La strada del cieco è la nostra strada, e Cristo ci passa sempre, fino alla fine: perché Lui è venuto per il cieco, per ciascuno di noi e, finché ci sarà un cieco, Lui sarà sulla strada. Lui è la Via e la fede permette al cieco guarito, come a ciascuno di noi, di camminarvi sopra.  La fede è un cammino di illuminazione: parte dall’umiltà di riconoscersi bisognosi di salvezza e giunge all’incontro personale con Cristo, che chiama a seguirlo sulla via dell’amore che coincide con la via delle Croce. 

            La modalità per eccellenza di seguire il Redentore su questa via è la verginità consacrata. Con la consacrazione le vergini entrano con passo deciso sulla via dell’amore, perché con l’offerta totale, spirituale e fisica, di se stesse seguono Cristo sulla via della Croce, che è strada del sacrificio. Consacrano a Cristo anche  il loro corpo per essere anime pure a sua piena disposizione. Grazie al loro amore verginale e devoto adorano il Corpo di Cristo che sta sull’altare o nel tabernacolo, “avendo cura delle sue membra che sono i poveri” (San Gregorio Magno).

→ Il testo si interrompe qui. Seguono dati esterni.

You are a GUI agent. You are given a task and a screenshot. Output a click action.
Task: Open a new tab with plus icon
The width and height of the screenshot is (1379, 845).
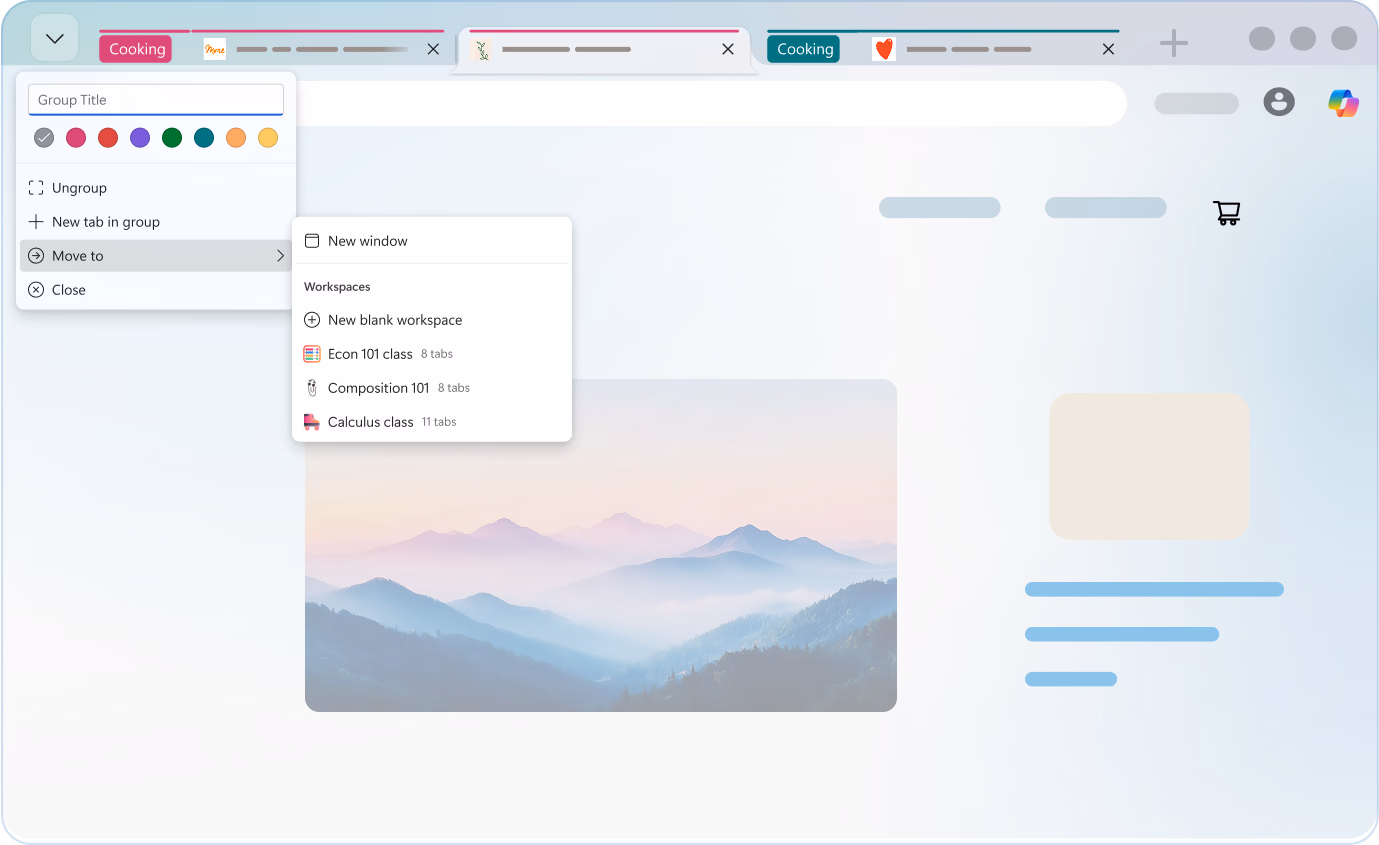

Queste spose di Cristo non parlano dell’amore: amano, testimoniando che è possibile imitare Cristo che ha dato la vita con un amore profondo, sofferente, dolce, “tenero cioè attento alla totalità del nostro essere” (San Giovanni Paolo II).

 

 


[1] Cfr. Guglielmo di Saint-Thierry (circa 1085-1148), La Contemplazione di Dio, 1-2 ; SC 61.

[2] E giunsero a Gerico. Mentre partiva da Gerico insieme ai suoi discepoli e a molta folla, il figlio di Timeo, Bartimeo, che era cieco, sedeva lungo la strada a mendicare. Sentendo che era Gesù Nazareno, cominciò a gridare e a dire: «Figlio di Davide, Gesù, abbi pietà di me!». Molti lo rimproveravano perché tacesse, ma egli gridava ancora più forte: «Figlio di Davide, abbi pietà di me!». Gesù si fermò e disse: «Chiamatelo!». Chiamarono il cieco, dicendogli: «Coraggio! Àlzati, ti chiama!». Egli, gettato via il suo mantello, balzò in piedi e venne da Gesù. Allora Gesù gli disse: «Che cosa vuoi che io faccia per te?». E il cieco gli rispose: «Rabbunì, che io veda di nuovo!». E Gesù gli disse: «Va’, la tua fede ti ha salvato». E subito vide di nuovo e lo seguiva lungo la strada” (Mc 10, 46-52).